In a region steeped in history and prehistory it is not surprising that Brittany has many festivals, carnivals and events that are celebrated throughout the year. The origins of these events are often religious or are of medieval or celtic tradition kept alive down the centuries.
The Festival Interceltique Lorient held over 10 days in August, in Lorient, is one of Brittany’s largest and internationally known festivals. It celebrates the strong celtic heritage of the region through folklore dance and traditional music in the streets of the city and covered halls. Professionals, local amateurs and tourists all participate.
For Baroque music lovers there is the Lanvellec baroque music festival, 9th – 24th Oct. International artists play concerts of Baroque music in churches and arts venues around the towns of Lanvellec, Lannion and Plestin Les Grees.
Nearly every town or village in Brittany has at least one festival or event celebrated annually. Below is a list of festivals and celebrations local to Ville Voisin area and further afield.
In late July each year the small character town of Malestroit hosts the oldest summer music festival in Brittany. It has become a major Breton musical event encompassing rock music from its beginnings to today’s rock. ‘Rock Bridge’ is an independent spirit, open and free mixing big names and young discoveries.

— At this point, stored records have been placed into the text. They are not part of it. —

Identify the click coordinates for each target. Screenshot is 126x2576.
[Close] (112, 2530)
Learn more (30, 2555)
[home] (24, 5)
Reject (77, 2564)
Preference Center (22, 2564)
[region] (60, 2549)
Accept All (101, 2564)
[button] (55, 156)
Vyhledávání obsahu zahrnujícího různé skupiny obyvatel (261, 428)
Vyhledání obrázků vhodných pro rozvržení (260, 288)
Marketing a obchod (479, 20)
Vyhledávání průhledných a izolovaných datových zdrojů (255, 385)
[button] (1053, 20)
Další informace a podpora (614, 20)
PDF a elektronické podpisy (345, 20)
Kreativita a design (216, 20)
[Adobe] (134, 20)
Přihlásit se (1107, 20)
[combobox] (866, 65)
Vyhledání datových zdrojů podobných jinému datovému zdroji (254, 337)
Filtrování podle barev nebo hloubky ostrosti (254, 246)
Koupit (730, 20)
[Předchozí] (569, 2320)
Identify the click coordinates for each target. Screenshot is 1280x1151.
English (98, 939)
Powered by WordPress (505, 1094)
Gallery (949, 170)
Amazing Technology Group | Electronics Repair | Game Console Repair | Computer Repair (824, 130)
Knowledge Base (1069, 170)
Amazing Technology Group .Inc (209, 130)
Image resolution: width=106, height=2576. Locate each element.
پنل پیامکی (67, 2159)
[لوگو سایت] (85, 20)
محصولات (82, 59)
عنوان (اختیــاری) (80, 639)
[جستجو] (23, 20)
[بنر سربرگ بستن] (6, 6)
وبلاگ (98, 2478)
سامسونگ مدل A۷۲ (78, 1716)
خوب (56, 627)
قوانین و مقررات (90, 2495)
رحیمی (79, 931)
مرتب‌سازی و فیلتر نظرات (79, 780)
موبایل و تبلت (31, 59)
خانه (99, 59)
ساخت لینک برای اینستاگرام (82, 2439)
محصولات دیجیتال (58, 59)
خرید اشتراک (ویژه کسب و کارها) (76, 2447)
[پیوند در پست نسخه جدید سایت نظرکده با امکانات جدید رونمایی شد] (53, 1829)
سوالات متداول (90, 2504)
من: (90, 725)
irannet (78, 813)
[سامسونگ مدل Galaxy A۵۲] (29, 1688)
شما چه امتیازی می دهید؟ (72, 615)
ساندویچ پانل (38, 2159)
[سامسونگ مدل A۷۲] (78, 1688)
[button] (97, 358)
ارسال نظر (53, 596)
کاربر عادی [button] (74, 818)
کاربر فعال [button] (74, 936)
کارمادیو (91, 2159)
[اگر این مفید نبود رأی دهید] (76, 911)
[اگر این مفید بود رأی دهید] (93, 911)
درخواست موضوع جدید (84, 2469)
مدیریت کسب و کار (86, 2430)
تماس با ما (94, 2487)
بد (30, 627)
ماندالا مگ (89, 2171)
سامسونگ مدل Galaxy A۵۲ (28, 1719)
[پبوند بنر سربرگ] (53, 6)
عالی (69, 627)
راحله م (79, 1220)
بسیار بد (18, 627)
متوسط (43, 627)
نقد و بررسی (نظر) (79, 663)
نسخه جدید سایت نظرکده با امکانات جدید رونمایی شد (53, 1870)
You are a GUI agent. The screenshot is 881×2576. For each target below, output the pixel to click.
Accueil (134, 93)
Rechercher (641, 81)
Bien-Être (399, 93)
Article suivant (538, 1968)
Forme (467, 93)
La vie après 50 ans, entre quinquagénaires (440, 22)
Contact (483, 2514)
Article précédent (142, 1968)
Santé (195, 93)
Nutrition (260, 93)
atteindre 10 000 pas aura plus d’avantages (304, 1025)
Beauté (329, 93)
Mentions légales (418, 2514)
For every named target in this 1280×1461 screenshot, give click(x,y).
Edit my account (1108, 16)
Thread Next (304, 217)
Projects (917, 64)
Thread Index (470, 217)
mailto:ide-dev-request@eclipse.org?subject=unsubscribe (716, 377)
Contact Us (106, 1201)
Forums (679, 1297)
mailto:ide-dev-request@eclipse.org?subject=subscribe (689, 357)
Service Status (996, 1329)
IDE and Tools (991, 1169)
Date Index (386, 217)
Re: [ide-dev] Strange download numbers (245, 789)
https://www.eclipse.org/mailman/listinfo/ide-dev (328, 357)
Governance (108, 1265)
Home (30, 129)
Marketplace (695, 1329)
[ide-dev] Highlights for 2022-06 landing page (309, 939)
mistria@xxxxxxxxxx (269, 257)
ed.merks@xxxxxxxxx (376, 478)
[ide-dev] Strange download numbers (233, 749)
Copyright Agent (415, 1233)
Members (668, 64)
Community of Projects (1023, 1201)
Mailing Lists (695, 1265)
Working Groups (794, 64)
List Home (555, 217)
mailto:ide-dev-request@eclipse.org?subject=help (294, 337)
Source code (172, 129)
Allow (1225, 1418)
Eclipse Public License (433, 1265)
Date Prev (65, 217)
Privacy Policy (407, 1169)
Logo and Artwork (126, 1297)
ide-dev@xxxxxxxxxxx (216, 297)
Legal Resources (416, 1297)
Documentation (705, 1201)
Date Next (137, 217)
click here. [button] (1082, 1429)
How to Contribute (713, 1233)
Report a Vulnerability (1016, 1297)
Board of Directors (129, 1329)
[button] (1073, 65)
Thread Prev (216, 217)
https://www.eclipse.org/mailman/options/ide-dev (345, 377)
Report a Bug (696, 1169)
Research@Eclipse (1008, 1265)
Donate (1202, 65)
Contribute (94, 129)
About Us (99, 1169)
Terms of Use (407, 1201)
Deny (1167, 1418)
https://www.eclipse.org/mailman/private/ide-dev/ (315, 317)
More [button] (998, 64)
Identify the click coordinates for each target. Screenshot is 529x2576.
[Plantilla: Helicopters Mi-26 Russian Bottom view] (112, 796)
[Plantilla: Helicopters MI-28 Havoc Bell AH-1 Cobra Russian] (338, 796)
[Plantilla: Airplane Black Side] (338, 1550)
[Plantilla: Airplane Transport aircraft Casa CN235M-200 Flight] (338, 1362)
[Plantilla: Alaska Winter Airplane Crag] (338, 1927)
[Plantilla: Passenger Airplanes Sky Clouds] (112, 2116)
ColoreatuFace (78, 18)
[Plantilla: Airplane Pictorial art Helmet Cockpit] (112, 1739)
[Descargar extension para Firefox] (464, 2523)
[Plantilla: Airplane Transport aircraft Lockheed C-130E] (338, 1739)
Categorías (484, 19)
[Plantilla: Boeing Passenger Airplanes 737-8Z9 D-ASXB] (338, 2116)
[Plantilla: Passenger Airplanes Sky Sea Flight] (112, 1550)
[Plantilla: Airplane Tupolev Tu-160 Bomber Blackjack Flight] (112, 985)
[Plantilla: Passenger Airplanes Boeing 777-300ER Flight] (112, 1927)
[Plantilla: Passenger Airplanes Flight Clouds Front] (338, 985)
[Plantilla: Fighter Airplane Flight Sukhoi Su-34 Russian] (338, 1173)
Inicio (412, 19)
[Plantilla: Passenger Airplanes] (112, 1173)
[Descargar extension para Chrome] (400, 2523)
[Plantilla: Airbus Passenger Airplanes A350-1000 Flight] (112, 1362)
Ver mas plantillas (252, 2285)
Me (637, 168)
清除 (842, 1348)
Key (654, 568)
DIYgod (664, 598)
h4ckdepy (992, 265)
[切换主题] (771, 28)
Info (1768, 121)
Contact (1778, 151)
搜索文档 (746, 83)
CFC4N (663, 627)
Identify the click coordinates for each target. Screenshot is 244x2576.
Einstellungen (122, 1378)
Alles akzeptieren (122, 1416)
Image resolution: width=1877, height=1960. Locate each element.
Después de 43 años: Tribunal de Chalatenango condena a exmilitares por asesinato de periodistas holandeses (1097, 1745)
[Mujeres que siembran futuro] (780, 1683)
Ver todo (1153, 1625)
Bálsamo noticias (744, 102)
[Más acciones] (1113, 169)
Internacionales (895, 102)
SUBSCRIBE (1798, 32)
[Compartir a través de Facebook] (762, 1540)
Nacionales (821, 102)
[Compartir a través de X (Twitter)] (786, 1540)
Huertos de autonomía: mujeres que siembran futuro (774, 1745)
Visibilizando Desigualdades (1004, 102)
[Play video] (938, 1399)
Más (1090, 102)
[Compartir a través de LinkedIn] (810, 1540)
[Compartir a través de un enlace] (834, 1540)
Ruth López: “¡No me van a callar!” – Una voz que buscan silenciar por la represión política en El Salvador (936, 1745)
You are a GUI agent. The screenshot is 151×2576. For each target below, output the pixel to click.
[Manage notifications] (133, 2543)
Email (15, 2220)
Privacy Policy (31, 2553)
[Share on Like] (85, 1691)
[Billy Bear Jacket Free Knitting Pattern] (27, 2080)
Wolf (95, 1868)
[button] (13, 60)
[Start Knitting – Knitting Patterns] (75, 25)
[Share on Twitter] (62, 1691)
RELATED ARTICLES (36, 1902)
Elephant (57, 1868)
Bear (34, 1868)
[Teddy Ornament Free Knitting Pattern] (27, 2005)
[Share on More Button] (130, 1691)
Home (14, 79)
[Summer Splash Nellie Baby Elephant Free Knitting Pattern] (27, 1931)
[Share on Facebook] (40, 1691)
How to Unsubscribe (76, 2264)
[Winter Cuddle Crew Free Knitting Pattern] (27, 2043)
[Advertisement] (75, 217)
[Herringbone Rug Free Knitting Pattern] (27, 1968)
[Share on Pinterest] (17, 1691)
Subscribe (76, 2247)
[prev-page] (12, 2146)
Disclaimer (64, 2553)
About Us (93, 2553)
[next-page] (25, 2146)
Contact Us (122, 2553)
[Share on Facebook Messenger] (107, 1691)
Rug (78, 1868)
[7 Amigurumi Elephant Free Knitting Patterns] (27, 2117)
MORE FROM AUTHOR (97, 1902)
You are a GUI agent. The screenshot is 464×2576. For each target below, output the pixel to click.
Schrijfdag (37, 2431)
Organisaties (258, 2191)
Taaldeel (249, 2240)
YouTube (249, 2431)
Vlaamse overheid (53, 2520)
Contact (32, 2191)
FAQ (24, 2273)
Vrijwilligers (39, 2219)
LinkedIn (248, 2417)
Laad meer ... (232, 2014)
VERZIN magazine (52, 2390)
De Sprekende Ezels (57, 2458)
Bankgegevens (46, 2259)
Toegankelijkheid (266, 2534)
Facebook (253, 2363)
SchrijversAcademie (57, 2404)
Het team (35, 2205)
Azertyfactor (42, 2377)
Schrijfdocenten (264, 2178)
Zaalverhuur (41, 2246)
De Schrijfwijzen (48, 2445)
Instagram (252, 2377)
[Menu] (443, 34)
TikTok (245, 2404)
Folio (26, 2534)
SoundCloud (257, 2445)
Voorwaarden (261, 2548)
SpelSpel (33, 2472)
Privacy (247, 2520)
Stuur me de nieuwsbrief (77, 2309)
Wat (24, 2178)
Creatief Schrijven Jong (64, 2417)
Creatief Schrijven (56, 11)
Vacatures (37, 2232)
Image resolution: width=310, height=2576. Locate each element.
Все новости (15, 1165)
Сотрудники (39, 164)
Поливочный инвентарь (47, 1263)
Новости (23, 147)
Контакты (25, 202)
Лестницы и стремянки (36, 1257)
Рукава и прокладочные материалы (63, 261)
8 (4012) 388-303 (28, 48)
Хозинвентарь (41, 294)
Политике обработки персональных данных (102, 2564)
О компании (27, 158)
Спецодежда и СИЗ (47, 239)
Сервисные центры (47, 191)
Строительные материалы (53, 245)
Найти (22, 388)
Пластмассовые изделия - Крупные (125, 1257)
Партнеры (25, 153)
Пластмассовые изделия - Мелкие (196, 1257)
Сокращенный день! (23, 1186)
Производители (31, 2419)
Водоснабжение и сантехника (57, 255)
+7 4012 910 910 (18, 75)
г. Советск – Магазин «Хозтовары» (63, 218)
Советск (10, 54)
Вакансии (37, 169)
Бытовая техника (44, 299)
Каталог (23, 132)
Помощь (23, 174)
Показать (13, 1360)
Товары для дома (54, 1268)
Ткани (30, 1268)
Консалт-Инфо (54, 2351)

On the 2nd Sunday in July there is an Accordion Festival attended by 5000 people and 150 musicians.
On the 1st Sunday in August is Noce Bretonnes, an annual revival of an ancient country wedding feast where around 1000 people enjoy feasting and dancing in traditional costume and camaraderie.
On 2nd weekend of August “Le Pardon des motards” takes place and in the region of 20,000 motorbikes of all shapes, sizes and ages gather together and finally drive by in procession through all the local villages including Augan.
Journee de Patrimoine happens on the 3rd weekend in September. On this occassion many of Augan’s (Brittany’s) local historical buildings are opened up to the public, for example, many private manors and chateaux, small commune owned chapelles, including nearby Chapelle Saint Malo. At the Chapelle Saint Malo a mass is held and followed by a procession to and from a local fountaine. The procession ends with an outdoor feast to raise funds for its upkeep.